====== PROVIDED MATERIAL ======
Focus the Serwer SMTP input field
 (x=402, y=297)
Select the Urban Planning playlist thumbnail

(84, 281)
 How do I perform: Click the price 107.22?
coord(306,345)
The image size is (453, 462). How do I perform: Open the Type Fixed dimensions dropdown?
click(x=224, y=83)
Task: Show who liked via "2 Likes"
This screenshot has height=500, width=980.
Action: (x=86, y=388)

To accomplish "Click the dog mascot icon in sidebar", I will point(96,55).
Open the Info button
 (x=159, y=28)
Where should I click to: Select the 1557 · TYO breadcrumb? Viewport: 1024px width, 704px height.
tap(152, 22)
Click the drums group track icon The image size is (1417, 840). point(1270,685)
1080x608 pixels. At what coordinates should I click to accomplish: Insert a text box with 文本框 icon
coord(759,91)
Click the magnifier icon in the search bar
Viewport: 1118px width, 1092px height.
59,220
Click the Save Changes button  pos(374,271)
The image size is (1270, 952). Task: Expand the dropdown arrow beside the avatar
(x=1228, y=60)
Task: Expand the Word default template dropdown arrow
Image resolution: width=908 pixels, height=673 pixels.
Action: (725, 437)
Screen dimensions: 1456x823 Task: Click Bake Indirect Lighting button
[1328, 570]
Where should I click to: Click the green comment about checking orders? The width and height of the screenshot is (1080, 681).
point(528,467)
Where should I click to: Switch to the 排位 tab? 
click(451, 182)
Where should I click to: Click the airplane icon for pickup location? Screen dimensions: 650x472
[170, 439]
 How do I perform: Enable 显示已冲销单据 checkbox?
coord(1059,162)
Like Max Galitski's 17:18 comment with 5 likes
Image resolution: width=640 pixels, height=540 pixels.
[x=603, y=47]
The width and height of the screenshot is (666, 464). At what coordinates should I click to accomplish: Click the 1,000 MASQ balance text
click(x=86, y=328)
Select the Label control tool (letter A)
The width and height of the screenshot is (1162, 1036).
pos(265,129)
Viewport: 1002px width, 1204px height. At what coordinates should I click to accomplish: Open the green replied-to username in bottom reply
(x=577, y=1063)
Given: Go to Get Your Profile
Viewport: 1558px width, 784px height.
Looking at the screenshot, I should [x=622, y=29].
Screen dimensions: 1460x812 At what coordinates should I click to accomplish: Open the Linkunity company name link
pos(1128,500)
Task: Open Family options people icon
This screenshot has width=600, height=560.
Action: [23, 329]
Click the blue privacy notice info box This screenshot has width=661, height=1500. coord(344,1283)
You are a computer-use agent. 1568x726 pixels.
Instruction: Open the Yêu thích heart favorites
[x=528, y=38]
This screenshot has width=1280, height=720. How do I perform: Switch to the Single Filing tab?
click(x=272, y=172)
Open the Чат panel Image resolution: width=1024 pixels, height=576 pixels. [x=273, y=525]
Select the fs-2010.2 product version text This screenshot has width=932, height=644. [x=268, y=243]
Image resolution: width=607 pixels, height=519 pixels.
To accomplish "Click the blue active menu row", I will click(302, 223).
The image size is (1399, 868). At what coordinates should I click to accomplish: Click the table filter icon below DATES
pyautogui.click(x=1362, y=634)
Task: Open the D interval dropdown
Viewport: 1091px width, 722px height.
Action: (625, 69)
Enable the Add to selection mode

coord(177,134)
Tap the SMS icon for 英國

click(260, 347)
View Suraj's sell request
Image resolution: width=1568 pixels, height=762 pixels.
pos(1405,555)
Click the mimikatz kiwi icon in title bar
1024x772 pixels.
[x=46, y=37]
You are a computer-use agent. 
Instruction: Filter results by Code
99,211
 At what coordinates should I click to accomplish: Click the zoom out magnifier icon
======
** AIM **
Copy the listing above from the line that contains "Task: Open Family options people icon" through the line that contains "[x=528, y=38]", keeping the requests as they are but multiplying each coordinate in the answers by 2.35 and rounding to a whole number, with halves rounded up.

** FULL OUTPUT **
Task: Open Family options people icon
This screenshot has width=600, height=560.
Action: [54, 773]
Click the blue privacy notice info box This screenshot has width=661, height=1500. coord(808,3015)
You are a computer-use agent. 1568x726 pixels.
Instruction: Open the Yêu thích heart favorites
[x=1241, y=89]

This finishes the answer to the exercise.